Question 1. Hans, who was seventeen years old, purchased a used car at Geneva Hughs' Auto Lot for $2600. Hughs made out the title and sales receipt in Hans' name. Hans drove the car to school several times during the following week and discovered that the main bearing was burned out. He took the car back to the auto lot and was told by Hughs that it would cost between $1400 and $1500 to repair the car. Hans refused to pay for any repairs, left the car parked on the lot, and a week later requested the return of his $2600. Hughs alleged that because Hans' uncle had given $1200 towards the purchase price of the car, Hans could not disaffirm the contract. Hughs claimed that even if Hans could disaffirm the contract, Hughs did not owe him $2600, since the car suffered $750 in damages when a driver backed into Hans' car the evening after he left it at Hughs' lot. Decide, discussing fully the arguments of both parties.
Question 2: The Safe Stop Co. was a brake manufacturing company. It experienced great financial difficulties in the fall of 2007. It had a chance to obtain the patent rights to a new brake which would last four times longer than other brakes on the market. Manufacturing this brake might put Safe Stop back on its feet. Unfortunately, Safe Stop had a large debt outstanding - it owed Fast Financing Co. $2,600,000 for an overdue loan. Safe Stop could not purchase the patent rights until it removed the debt owed to Fast from its books.

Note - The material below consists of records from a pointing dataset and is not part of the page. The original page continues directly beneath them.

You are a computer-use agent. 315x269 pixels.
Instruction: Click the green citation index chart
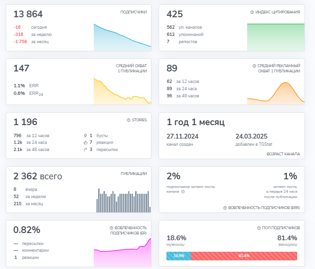(276, 37)
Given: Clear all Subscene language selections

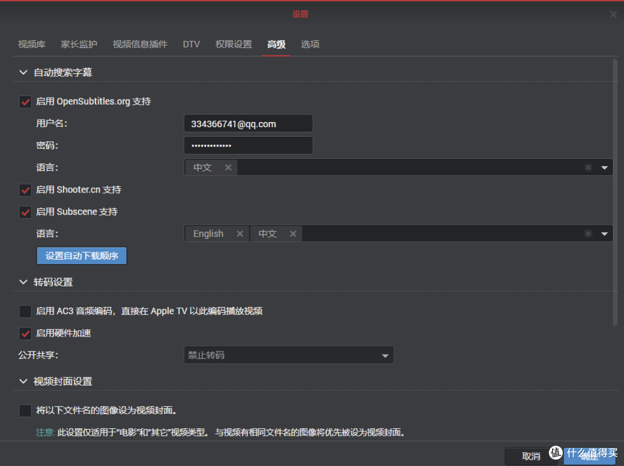Looking at the screenshot, I should pos(588,234).
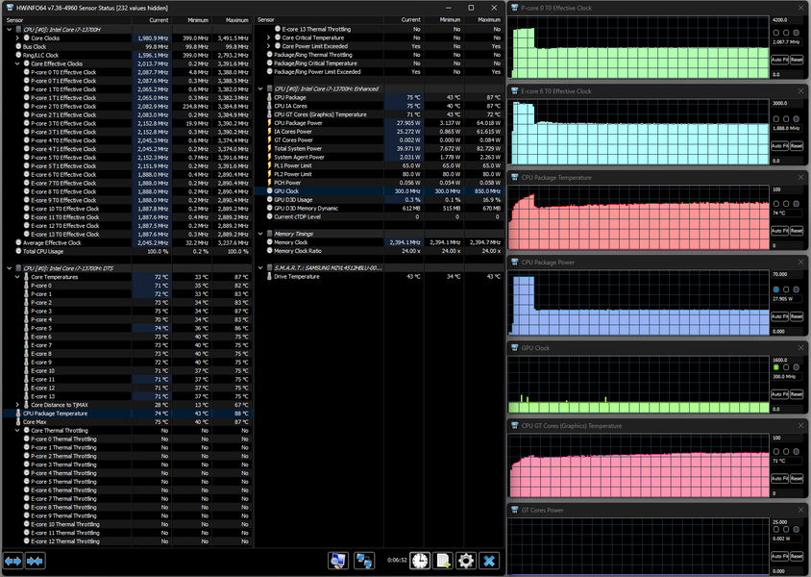The height and width of the screenshot is (577, 811).
Task: Click the network computers icon in bottom toolbar
Action: (364, 561)
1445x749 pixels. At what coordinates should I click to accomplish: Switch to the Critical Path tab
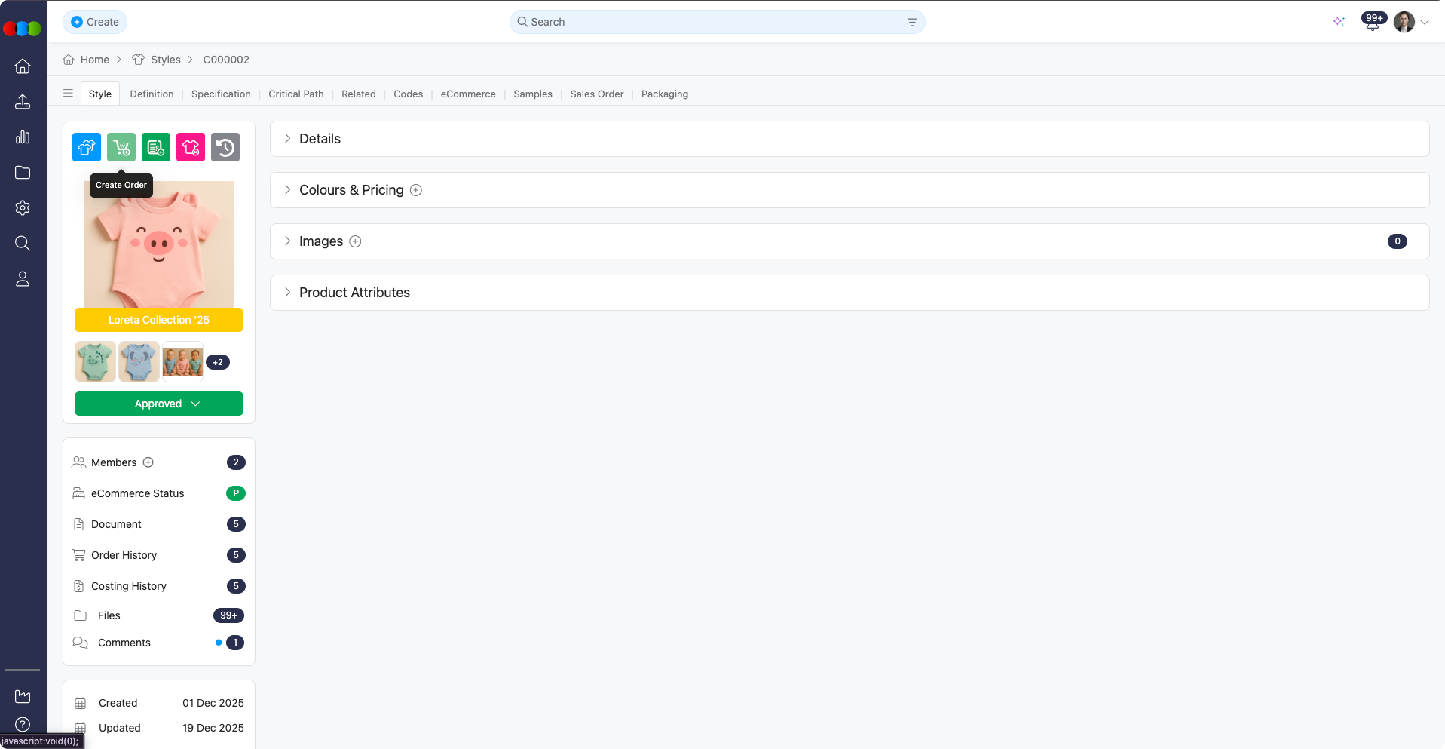pyautogui.click(x=295, y=94)
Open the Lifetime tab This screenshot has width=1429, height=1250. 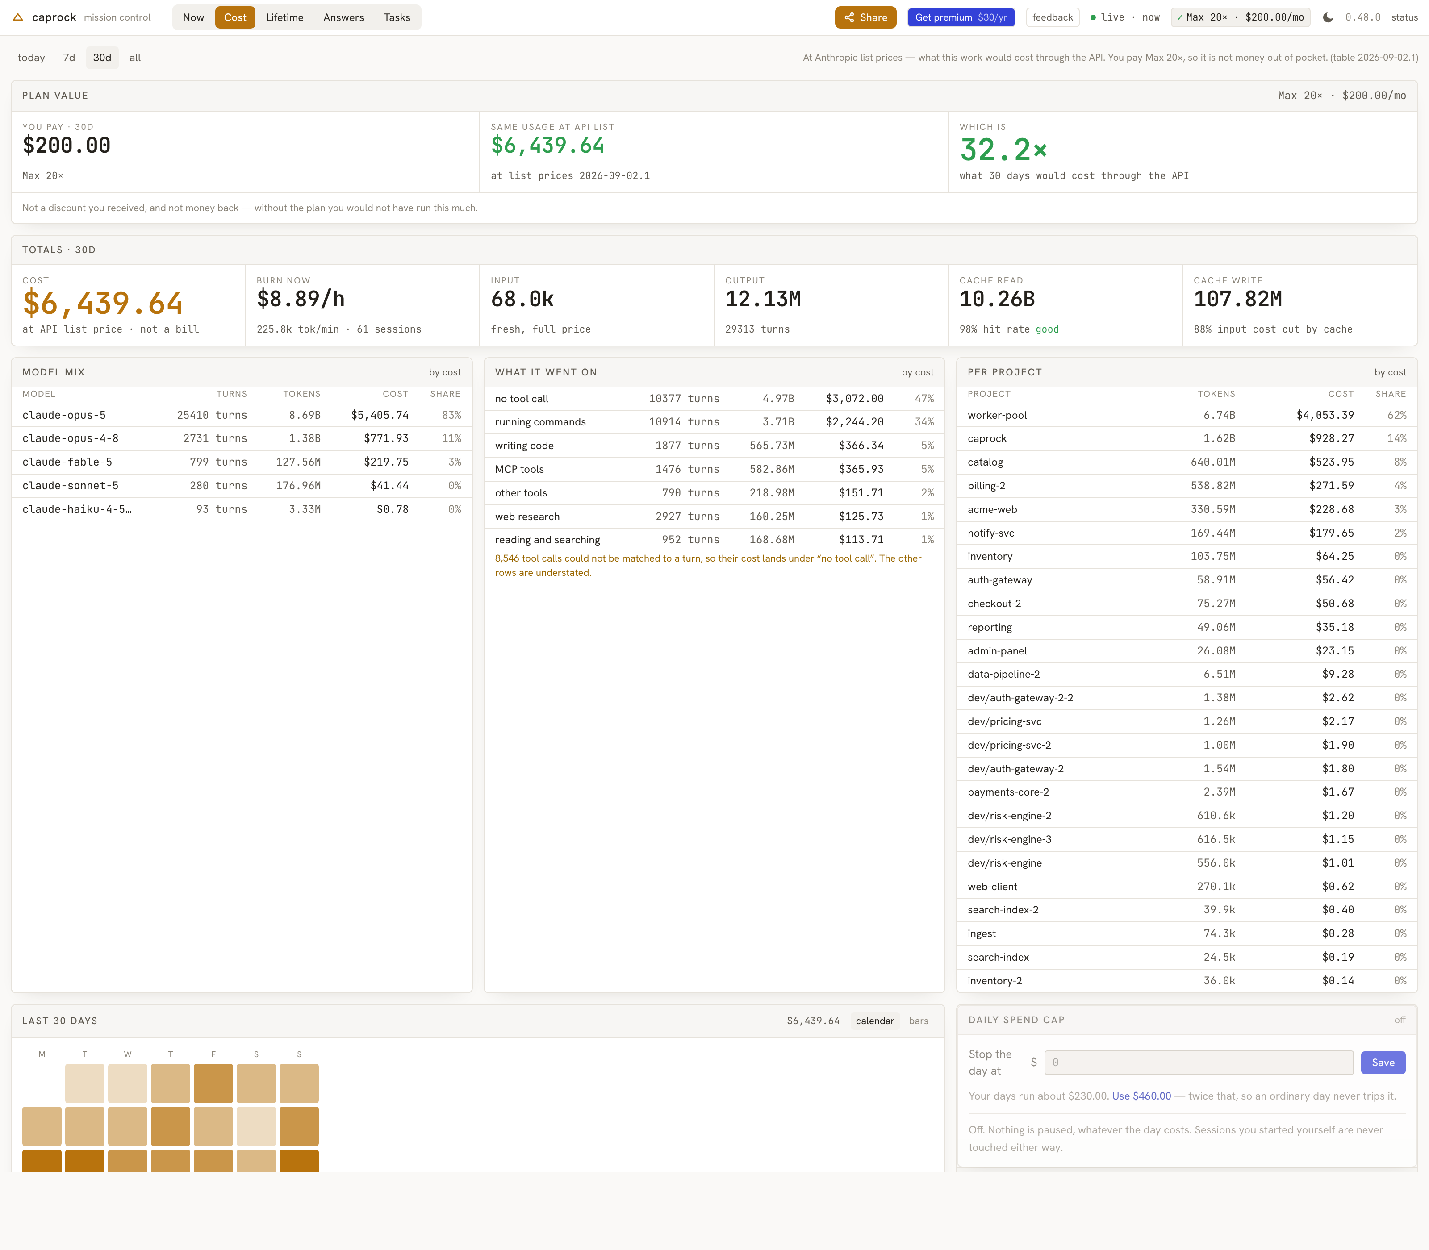pyautogui.click(x=285, y=17)
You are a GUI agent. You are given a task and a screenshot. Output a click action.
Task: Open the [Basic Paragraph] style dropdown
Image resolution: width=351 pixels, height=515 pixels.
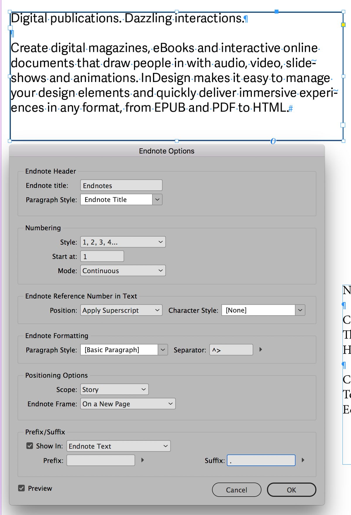tap(163, 349)
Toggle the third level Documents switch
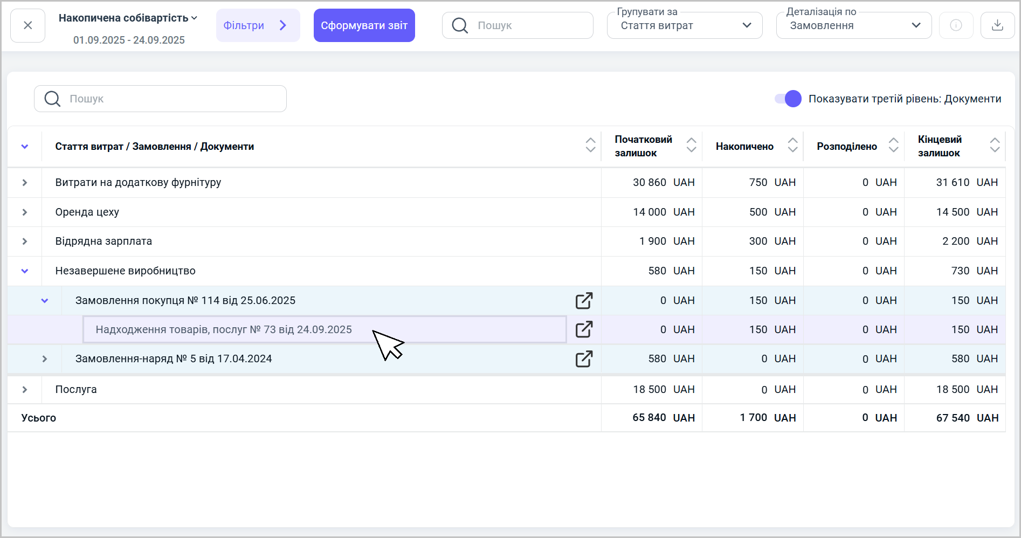 (788, 99)
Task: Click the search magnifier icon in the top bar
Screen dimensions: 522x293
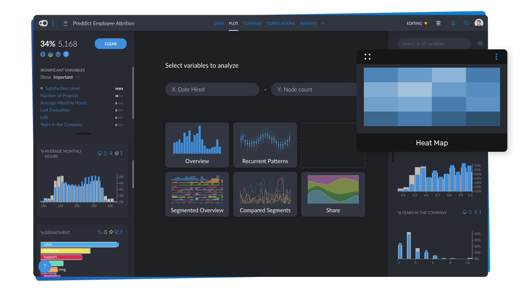Action: point(467,23)
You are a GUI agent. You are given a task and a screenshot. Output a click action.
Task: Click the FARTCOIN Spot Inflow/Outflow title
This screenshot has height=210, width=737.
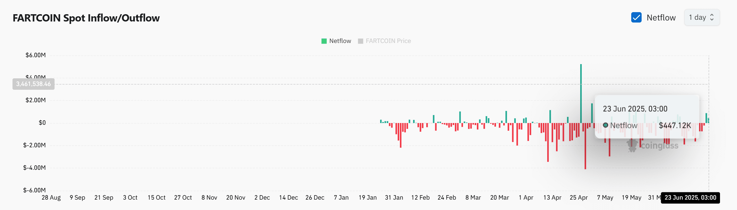(x=86, y=18)
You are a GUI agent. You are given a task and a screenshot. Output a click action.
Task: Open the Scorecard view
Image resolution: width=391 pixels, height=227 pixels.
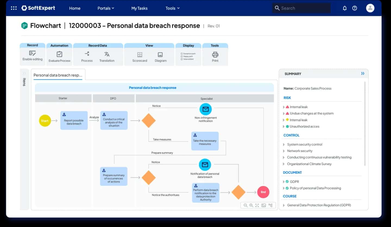(x=140, y=55)
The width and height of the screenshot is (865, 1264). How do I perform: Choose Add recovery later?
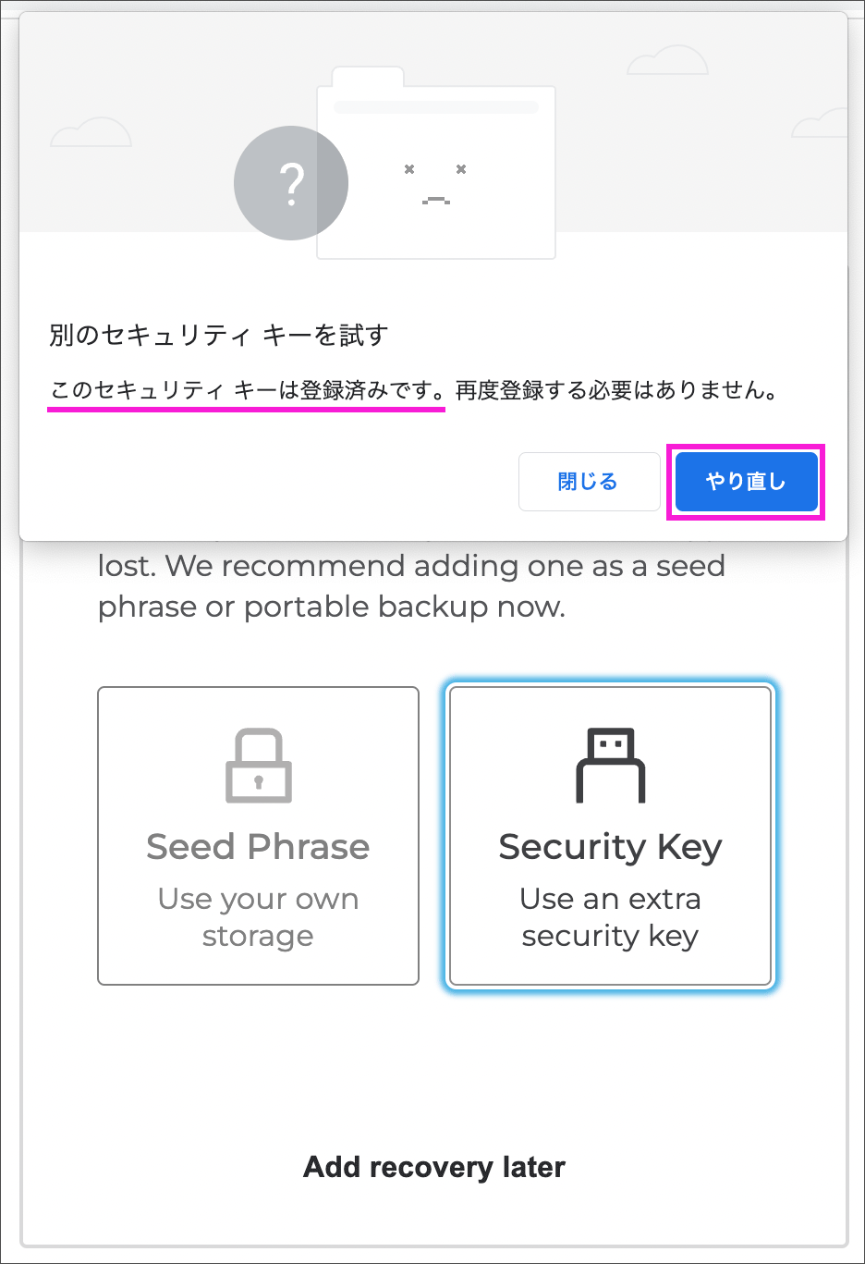(434, 1167)
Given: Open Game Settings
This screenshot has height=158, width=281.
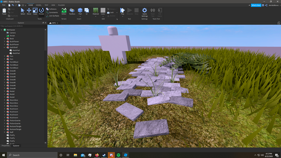Looking at the screenshot, I should (144, 11).
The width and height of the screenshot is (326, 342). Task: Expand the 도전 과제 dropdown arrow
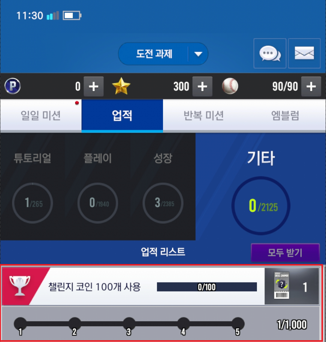pos(198,54)
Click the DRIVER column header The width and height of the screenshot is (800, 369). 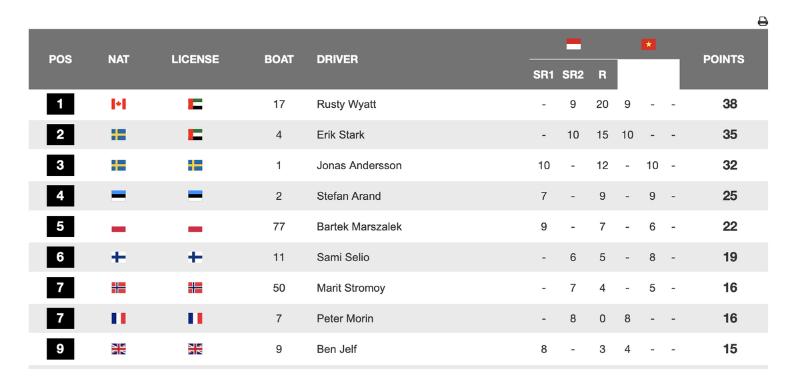pyautogui.click(x=337, y=59)
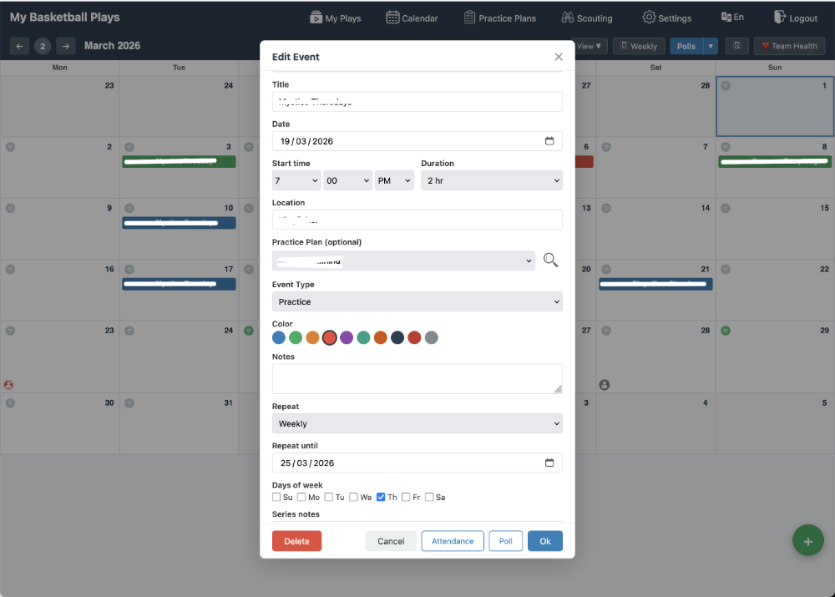Open the Duration dropdown showing 2 hr

coord(491,180)
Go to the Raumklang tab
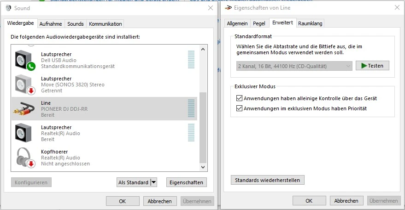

Fast's loan officer met with the officers of Safe Stop. Safe Stop's officers explained the whole situation, its desire to be able to purchase the patent rights and the fact that to obligate itself to buy the patent rights, which were very expensive, it would have to wipe clean the loan from Fast. After some negotiation, the Fast Financing Co. and Safe Stop entered into a written agreement as follows: Safe Stop promised to pay $1,400,000 to Fast Financing, and in return, Fast promised to accept that amount as full and complete satisfaction for the loan to Safe Stop and thus to cancel the balance due of $1,200,000. Safe Stop paid the $1,400,000.
Pursuant to this agreement, Safe Stop purchased the patent rights at great cost. Four months later Fast Financing sued Safe Stop to recover the balance of the loan - $1,200,000. Safe Stop contended that Fast Financing has no right to the additional money. Who will win? DISCUSS the arguments of BOTH parties.
Question 3: Baker and Zale each contracted with Computer Information Services, Inc. to purchase shares of its stock. Both believed the corporation had assets worth $11 million. Zale later refused to go through with the purchase of the CIS stock on the grounds that the company did not have assets of $11 million as Zale had believed but instead had assets of only $4.5 million. Zale refused to pay the corporation for the shares he had agreed to purchase from it. As a result, the corporation sued Zale for breach of contract. Can the corporation enforce the contract and recover the purchase price? Why or why not? What defense(s) can Zale raise? EXPLAIN FULLY.